Local barbecue on the beach

Colonial architecture

Home of American First President George Washington

where we stopped to visit the house where the first American President, George Washington once lied when he was 19 in 1751 with his brother Lawrence, who was afflicted with tuberculosis. The two had moved to Barbados with the hope that the warm, humid weather would help cure the TB but unfortunately his brother eventually died from his disease.

 

 

Home where President Washington Once Lived

One of the bedrooms inside

Military tunnels used as escape routes beneath the home of George Washington for soldiers to escape in the event of a seige 

Camping at an Abandoned Lighthouse-Harrison Point  

Lighthouses have always captured my imagination, especially old ones in lonely places accompanied by a house where the lighthouse keeper usually lived alone. Lighthouses once essential to provide beacons to help ships avoid treacherous shorelines or shoals are now mostly obsolete with modern technology and these lighthouses are abandoned and quickly disappearing into history. I found Harrison Point lighthouse on google maps, a 100-year-old lighthouse with a small crumbling house where the keeper once lived. There is no gift shop, caretaker or lock on the door. The lighthouse is open to anyone brave enough to scale its decaying stairs to the top. The location of the lighthouse is remote in the northern part of Barbados where few tourists visit, and resorts are nowhere to be found and it seemed a perfect place for us to camp for the night, so we ended up buying rum and pizza in a nearby town and then taking it to the lighthouse to enjoy it.  After a few locals who also came to the lighthouse to party scattered off, we had the area to ourselves. Dylan and Jimmie slept in their tents and me in the rental car.  We went to bed as the full moon rose over the ocean illuminating the old decaying brickwork of the lighthouse casting an eerie glow on to it.

 

Local Village Kids hanging Out at the Harrison Point Lighthouse

Harrison Point Lighthouse

Jimmie and my nephew, Dylan at the top of the lighthouse after climbing the rickety stairs 

Harrison Point Lighthouse

The old lighthouse keepers ruined home

The forests around the lighthouse and old abandoned buildings along with an American military base built and forgotten were fun to explore. At night I thought I had encountered a ghost in the old lighthouse keepers home when I heard all kinds of movement around me without any obvious source. Then I realized the ground was moving with land crabs that were suddenly very active and emerging from their holes.

 

 

Abandoned American military base now overgrown by jungle

Invasion of African Monkeys

We awakened to torrential rain at the lighthouse that lasted until late morning and to add to our misery our rental car wouldn’t start in the morning, and I had to call for roadside service to help jump our car, a call that took about 5 hours to finally receive a response for. While i was waiting I explored the jungles around the lighthouse, and I was balked at by a troop of wild green monkeys.
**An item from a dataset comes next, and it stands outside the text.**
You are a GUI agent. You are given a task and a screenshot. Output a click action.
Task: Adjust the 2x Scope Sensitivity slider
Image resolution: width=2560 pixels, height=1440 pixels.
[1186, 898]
These monkeys came over 400 years ago from slave ships from West Africa and now run in troops across the island in the thousands and are completely independent and adapted to life in Barbados.

 

Green monkey

Once we were able to get our vehicle restarted, the rain persisted and our plans to visit remote beaches were dampened by the rain, so we visited a monkey sanctuary instead and see the green monkeys up close. From there we drove back down to the south of the island along the wild Atlantic eastern coast with its wind and surf torn beaches. The east was far more desolate and hillier and my favorite side of the island.

 

My nephew rock climbing on a hige boulder on the wild eastern Atlantic Coast

We ended up staying the night in Bridgetown at cheap apartment overlooking the beach near the airport. The place far exceeded expectations and was close to all of the beach dining action in Bridgetown.  The owner of the apartment, Earl Maynard was a passionate man in his 80s, who shared stories of his youth with us and how he was once a body builder in the movie business who was once Mr. Universe in the 50s and 3rd place for Mr. Olympia. The next morning, we awoke to a worm invasion in our apartment and departed on an early morning flight to via Caribbean Airlines to Grenada.